Hi David and thanks again,
I run Rspec 2.8.0. and just upgraded from Rails 3.0.10 to Rails 3.2.1.
I must admit, the spec wasn't clean. But it was quick and easy...
Of course I keep your advice in mind, I just have to adapt to my
particular case:
* I work on a legacy and untested app, so factories require much time
to be built
* the callbacks run a lot of code which require I load plenty of data
in the object, a bit overkill just to check whether or not the
callback is triggered
* I run a state machine and I want to be sure proper callbacks are
called (or not) from one step to another, so there are many specs.
I finally decided to redefine the callback content for the current
object, since, in these particular specs, I don't care of what happens
inside.
I had to split my specs in two parts:
context initial status waiting_assignment do
before(:each) do
document.instance_eval { def on_progress; yield; end }
end
it check callback do
document.should_receive(:on_progress)
document.status_progress
end
it check transition do
document.status_progress
document.status.should eq in_progress
end
end
On Feb 24, 2:36 am, David Chelimsky dchelim...@gmail.com wrote:
On Feb 23, 2012, at 3:36 PM, apneadiving wrote:
I've just upgraded to Rails 3.2.1 and I can't get my specs checking
whether or not around_save work anymore.
What version did you upgrade from? Anything else change in the process?
I simply did something like:
object.should_receive :around_filter_name
object.save.should be_true
(Actually, it was slightly more complex, it's part of a state machine)
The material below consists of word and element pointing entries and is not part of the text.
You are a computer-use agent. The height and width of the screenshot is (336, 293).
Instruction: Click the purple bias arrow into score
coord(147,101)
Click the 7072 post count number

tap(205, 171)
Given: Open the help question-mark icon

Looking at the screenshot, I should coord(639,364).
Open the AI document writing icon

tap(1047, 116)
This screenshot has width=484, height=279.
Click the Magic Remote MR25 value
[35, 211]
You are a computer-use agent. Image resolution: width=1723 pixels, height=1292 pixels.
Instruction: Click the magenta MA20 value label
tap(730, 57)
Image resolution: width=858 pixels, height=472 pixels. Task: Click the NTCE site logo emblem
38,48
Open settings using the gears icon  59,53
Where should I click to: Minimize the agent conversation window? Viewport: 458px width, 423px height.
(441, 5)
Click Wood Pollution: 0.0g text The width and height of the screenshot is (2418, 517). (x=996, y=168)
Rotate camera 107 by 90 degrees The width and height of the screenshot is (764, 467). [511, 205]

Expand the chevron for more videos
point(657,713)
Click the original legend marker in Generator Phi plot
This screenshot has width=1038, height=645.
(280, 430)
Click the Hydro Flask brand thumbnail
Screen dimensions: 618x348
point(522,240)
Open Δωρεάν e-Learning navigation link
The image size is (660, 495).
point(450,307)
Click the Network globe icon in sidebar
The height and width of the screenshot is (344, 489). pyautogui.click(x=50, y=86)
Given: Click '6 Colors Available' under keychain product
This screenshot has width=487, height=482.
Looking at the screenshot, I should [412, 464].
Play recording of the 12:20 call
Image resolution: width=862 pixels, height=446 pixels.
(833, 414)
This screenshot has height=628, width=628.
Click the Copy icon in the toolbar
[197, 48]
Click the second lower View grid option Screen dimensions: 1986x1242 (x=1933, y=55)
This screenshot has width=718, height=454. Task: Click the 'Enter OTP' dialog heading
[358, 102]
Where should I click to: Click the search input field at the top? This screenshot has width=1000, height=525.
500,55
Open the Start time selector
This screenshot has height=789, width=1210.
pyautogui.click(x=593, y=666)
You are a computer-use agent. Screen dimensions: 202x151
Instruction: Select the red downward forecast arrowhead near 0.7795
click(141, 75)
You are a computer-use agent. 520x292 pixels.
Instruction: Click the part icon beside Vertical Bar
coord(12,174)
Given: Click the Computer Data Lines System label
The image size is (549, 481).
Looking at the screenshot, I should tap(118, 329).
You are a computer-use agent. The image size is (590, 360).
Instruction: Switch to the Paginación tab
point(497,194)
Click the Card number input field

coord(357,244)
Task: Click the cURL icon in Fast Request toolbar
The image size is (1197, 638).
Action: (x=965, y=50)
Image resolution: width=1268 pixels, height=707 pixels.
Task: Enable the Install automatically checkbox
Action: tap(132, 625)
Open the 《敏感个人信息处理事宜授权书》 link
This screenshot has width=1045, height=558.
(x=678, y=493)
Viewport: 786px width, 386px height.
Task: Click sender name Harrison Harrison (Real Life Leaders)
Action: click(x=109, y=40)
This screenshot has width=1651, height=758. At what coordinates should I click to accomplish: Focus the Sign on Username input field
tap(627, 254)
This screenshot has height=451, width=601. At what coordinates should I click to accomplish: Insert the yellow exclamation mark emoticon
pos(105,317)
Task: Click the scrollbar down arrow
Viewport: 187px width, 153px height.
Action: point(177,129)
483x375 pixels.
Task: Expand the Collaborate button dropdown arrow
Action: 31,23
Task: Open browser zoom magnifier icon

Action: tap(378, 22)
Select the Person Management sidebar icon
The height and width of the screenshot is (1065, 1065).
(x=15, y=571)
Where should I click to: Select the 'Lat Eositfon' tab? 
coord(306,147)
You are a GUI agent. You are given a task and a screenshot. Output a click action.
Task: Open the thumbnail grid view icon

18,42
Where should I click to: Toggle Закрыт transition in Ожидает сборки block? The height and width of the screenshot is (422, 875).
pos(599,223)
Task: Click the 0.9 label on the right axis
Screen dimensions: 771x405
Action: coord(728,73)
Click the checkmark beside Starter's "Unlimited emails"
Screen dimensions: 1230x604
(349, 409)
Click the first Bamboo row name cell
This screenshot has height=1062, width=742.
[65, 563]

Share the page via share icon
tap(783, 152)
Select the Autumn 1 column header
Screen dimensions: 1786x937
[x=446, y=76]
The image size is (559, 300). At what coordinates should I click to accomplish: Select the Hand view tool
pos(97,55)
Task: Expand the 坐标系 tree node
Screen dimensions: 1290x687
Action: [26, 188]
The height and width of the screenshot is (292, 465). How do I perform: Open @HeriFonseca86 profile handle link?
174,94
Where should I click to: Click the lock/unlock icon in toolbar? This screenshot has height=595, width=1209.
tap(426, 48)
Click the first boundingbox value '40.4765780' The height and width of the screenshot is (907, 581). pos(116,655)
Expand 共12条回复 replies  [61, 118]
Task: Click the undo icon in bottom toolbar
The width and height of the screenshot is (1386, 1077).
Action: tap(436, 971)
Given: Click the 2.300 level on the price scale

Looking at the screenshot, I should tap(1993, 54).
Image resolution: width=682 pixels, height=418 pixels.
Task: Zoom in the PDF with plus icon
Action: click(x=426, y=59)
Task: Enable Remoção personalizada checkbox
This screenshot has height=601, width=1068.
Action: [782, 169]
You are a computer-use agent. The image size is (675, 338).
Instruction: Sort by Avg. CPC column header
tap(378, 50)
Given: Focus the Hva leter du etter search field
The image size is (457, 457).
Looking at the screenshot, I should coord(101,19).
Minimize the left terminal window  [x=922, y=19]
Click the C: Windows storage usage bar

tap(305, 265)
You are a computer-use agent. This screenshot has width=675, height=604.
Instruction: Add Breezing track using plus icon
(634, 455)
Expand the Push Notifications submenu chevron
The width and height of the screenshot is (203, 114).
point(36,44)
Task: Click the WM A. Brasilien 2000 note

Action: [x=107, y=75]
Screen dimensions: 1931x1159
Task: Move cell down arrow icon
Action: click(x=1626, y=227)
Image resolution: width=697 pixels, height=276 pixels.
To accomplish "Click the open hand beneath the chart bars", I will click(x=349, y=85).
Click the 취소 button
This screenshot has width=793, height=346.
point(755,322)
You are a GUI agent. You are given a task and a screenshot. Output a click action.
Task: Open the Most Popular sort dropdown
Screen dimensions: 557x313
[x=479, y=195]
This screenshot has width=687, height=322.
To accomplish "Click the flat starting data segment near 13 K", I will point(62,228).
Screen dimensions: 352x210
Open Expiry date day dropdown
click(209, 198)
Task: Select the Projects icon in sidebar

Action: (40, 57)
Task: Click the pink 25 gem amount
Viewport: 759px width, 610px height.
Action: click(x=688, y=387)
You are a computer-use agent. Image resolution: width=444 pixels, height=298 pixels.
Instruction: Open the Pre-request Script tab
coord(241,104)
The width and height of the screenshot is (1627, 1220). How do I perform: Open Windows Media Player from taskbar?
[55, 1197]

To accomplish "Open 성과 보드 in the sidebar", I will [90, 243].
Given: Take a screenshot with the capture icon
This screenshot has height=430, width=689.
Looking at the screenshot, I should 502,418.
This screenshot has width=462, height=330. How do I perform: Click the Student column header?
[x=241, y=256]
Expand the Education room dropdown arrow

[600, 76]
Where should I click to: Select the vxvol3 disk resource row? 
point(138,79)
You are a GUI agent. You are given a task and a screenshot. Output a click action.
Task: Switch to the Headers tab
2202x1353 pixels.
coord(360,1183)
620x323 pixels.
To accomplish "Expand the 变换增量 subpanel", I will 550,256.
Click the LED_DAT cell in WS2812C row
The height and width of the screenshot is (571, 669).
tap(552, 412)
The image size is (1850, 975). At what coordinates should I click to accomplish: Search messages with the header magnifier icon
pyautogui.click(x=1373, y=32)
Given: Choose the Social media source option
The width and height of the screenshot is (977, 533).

Mock objects (message expectations / should_receive) are for specifying
interaction _between objects_, not internal implementation of a single
object. There are plenty of guidelines that point in that direction, two of
which are explicitly violated in this example:
1. mock your own code, not your dependencies (in this case you're mocking
ActiveRecord internals)
2. don't mock the subject of a test
The motivation for both of these guidelines is exactly what you're
experiencing. Something changed out from under you and you have no idea what
and why your test doesn't work anymore. I'd recommend using a black block
approach for this instead of a message expectation: get the object into the
state you want, call object.save, and then specify the resulting state.